Il percorso di studi

Nel strutturare il ciclo di lezioni, un’attenzione particolare è stata dedicata agli studenti lavoratori. «Il corso triennale, che in un secondo tempo potrebbe prevedere anche una successiva laurea magistrale, cercherà di agevolare gli studenti lavoratori - ha spiegato il professore Fabrizio Antolini, responsabile del corso di Laurea in Economia per consulenti finanziari all’Università di Teramo -. Abbiamo allo studio anche un percorso di e-learning, di apprendimento in remoto via internet di alcuni insegnamenti». I consulenti finanziari in attività che seguiranno il corso di laurea potranno anche usufruire di un rimborso delle tasse universitarie da parte di Enasarco nel limite del 50% delle spese sostenute e comunque non oltre 1.000 euro annue. «Non sarà una scorciatoia per prendere una laurea – ha precisato subito Luigi Conte, responsabile dell’area formazione di Anasf -, ma sarà un percorso di formazione di alto livello, con un robusto apparato di seminari, laboratori e tirocini curriculari». Un percorso di studi che consentirà di ridurre da 12 a 6 mesi il periodo di praticantato previsto per accedere successivamente alla professione.

Gli esami

Dopo un primo anno con insegnamenti comuni a tutti gli indirizzi economici (economia aziendale, microeconomia, matematica, gestione d’impresa, diritto privato), tra gli esami obbligatori da sostenere nel secondo e terzo anno dai futuri consulenti finanziari figurano insegnamenti specifici come diritto previdenziale e assicurativo, diritto ed economia dei mercati e degli intermediari finanziari, teoria del portafoglio finanziario, tecniche di analisi e utilizzo dei dati, ma anche neuromarketing per l’analisi dei processi decisionali. «La professione di consulente finanziario non è solo tecnica, ma c'è anche una forte componente di relazioni e contatto umano - ha sottolineato Conte -. Per questo la scelta per il debutto è ricaduta su un ateneo come Teramo, che fa della vicinanza agli studenti un valore».

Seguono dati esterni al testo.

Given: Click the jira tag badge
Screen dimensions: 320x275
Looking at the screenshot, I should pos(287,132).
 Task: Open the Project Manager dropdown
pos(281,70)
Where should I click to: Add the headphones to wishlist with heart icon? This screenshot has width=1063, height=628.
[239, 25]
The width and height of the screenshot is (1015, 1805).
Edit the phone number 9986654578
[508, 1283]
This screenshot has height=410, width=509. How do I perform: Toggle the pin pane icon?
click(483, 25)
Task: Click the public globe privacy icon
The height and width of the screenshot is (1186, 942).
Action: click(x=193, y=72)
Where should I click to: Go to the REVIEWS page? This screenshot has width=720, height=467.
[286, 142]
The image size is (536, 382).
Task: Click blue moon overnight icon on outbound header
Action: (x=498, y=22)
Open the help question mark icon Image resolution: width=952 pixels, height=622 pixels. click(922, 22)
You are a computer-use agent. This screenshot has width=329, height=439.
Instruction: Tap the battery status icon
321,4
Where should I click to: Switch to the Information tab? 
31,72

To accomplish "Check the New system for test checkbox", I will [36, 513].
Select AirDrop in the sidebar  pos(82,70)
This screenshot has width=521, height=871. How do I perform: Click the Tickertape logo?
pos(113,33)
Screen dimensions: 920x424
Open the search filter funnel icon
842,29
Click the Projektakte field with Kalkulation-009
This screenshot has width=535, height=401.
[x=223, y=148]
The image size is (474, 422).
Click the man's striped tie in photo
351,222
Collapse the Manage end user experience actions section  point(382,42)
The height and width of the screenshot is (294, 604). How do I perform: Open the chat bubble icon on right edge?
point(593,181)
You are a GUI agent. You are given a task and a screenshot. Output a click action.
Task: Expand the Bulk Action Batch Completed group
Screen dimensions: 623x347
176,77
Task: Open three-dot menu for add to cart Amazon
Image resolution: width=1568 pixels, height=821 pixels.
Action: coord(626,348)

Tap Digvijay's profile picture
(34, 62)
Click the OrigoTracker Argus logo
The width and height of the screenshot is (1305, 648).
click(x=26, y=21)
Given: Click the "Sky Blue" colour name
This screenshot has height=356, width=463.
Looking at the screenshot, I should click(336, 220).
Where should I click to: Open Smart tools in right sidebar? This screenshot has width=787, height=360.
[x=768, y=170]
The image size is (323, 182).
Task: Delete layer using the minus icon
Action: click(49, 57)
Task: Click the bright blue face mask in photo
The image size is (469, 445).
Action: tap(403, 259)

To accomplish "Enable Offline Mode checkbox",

Al progetto ha partecipato anche l’Efpa, l’ente che certifica la formazione dei consulenti finanziari. «L’iniziativa del corso di laurea - ha sottolineato il presidente Efpa Italia, Marco Deroma - è un ulteriore passo per far crescere le conoscenze e le competenze di una figura professionale sempre più qualificata e idonea ad accompagnare l’investitore nelle sue scelte di investimento in un mercato in continua evoluzione».